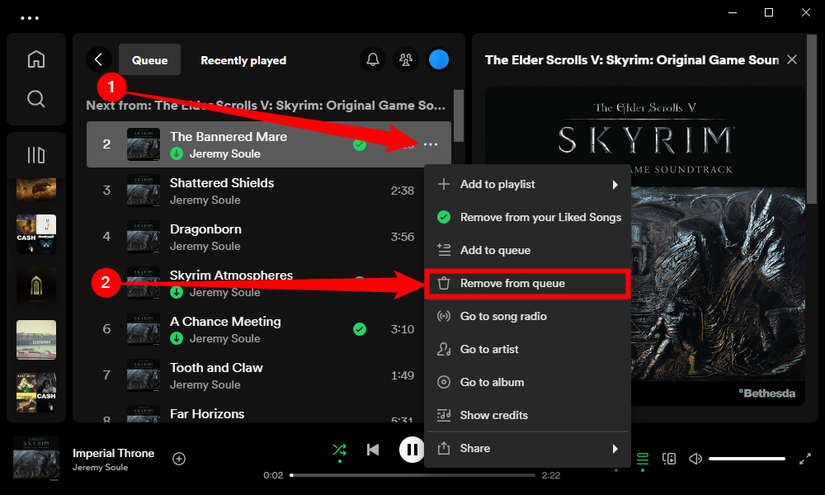
Task: Mute the volume speaker icon
Action: 696,459
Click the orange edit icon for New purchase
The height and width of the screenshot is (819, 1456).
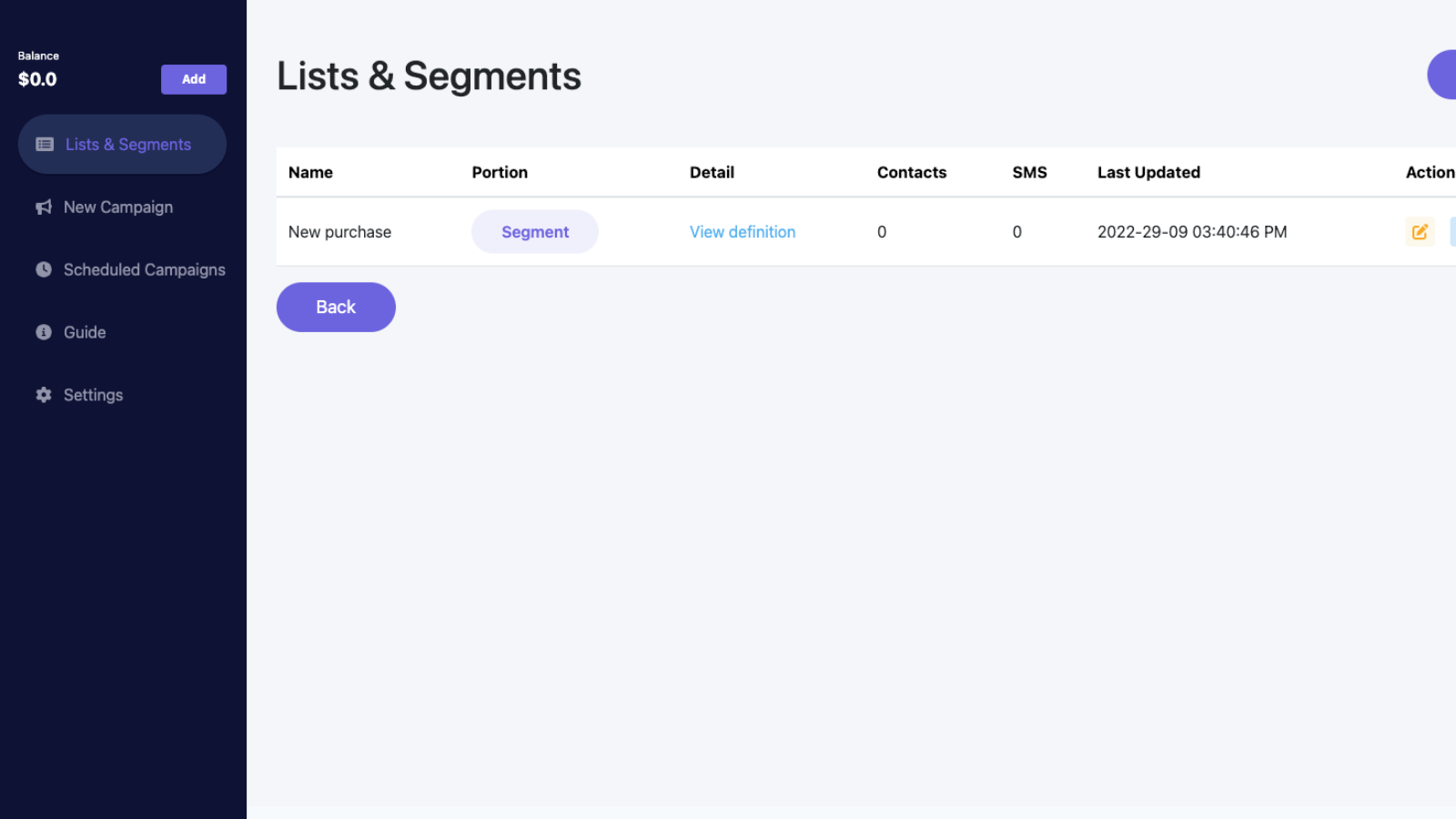(x=1420, y=232)
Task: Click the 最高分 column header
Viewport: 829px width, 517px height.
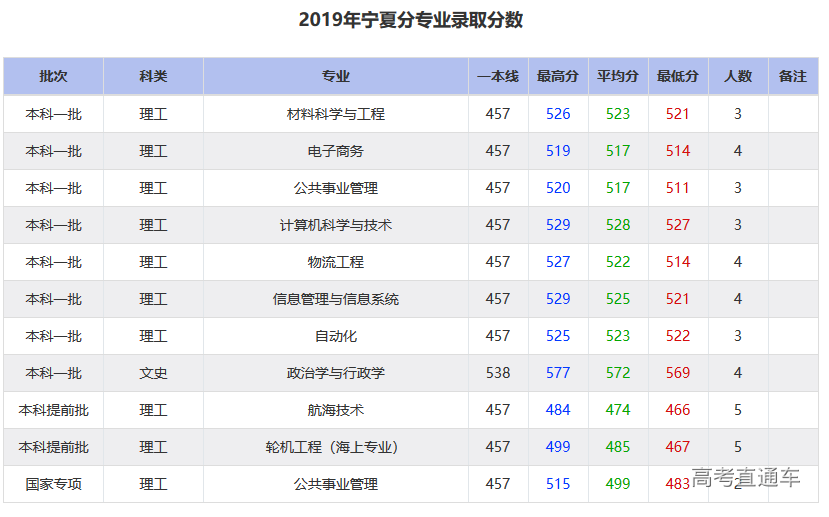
+===+
» **WHAT IS EXPECTED**
Whenever a line of the data includes "Click", copy that line.

» **FINISHED EXERCISE**
Click the orange edit icon for New purchase
Task: Click the 最高分 column header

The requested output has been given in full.